= INSTRUCTIONS TO FOLLOW =
Can you reproduce the rows verbatim, starting with the very first one and ending with the line that contains "Click the New", with that line included?

Begin RECORDS

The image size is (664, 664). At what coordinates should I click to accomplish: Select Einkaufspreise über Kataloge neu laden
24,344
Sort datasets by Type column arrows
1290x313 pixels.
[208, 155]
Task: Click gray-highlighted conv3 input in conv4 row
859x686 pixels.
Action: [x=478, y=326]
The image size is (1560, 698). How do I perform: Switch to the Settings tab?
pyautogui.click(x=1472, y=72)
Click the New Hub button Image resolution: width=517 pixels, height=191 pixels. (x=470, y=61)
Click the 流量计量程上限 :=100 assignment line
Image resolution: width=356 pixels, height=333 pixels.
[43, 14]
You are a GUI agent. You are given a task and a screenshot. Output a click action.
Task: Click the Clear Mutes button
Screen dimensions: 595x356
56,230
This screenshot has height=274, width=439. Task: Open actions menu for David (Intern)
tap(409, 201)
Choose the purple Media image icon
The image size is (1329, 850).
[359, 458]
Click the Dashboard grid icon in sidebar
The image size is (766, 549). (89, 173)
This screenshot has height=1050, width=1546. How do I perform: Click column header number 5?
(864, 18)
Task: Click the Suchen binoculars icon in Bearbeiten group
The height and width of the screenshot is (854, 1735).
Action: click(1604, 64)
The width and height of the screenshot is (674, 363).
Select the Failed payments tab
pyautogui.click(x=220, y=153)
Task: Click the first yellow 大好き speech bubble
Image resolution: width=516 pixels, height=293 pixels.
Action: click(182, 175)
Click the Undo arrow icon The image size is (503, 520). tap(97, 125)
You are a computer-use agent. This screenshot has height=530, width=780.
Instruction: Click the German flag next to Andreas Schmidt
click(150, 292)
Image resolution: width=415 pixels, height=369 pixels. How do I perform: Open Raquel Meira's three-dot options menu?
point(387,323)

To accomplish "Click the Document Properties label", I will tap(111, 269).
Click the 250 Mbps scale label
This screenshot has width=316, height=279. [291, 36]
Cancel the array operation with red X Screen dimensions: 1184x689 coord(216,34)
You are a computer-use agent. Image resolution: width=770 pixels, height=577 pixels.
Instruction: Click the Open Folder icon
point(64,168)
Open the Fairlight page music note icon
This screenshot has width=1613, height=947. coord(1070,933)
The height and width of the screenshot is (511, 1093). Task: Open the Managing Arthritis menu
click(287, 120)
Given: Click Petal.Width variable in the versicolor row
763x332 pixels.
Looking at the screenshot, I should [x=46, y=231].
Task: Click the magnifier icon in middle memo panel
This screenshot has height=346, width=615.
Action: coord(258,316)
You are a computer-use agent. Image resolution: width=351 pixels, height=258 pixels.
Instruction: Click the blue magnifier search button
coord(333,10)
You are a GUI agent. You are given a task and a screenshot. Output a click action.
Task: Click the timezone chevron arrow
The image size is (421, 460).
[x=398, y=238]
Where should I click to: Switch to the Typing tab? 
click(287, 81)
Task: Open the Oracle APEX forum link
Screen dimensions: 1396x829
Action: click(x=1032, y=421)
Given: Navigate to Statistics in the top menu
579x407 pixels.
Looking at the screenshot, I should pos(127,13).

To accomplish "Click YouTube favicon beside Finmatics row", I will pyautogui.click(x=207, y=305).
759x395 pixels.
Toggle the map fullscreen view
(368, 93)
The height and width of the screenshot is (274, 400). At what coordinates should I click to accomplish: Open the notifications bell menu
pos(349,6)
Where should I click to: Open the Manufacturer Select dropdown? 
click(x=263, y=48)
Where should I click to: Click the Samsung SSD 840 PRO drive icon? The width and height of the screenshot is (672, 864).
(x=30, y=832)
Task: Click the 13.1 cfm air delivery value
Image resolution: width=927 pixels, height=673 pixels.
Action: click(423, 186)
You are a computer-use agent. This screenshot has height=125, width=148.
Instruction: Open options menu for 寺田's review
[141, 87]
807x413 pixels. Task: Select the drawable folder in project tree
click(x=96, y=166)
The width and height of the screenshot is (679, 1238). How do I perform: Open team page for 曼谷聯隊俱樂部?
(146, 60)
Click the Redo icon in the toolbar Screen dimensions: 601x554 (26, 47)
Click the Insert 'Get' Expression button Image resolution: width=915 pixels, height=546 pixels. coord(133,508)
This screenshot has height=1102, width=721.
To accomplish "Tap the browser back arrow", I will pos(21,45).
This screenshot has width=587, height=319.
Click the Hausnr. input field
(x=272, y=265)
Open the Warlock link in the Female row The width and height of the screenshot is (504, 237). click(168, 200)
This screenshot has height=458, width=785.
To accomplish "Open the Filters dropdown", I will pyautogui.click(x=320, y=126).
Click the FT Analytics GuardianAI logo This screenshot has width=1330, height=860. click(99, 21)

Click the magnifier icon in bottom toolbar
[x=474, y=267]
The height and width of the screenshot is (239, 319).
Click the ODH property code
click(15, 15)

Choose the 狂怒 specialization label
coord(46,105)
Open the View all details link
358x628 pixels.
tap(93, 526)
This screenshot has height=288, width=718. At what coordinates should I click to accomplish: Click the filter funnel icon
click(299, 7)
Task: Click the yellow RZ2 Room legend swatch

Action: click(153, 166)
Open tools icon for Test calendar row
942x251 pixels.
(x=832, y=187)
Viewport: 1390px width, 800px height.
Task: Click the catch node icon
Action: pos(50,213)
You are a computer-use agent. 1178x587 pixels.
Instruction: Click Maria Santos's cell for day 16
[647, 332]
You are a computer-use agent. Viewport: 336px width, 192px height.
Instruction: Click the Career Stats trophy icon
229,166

End RECORDS

= FULL ANSWER =
The image size is (664, 664). At what coordinates should I click to accomplish: Select Einkaufspreise über Kataloge neu laden
24,344
Sort datasets by Type column arrows
1290x313 pixels.
[208, 155]
Task: Click gray-highlighted conv3 input in conv4 row
859x686 pixels.
Action: [x=478, y=326]
The image size is (1560, 698). How do I perform: Switch to the Settings tab?
pyautogui.click(x=1472, y=72)
Click the New Hub button Image resolution: width=517 pixels, height=191 pixels. (x=470, y=61)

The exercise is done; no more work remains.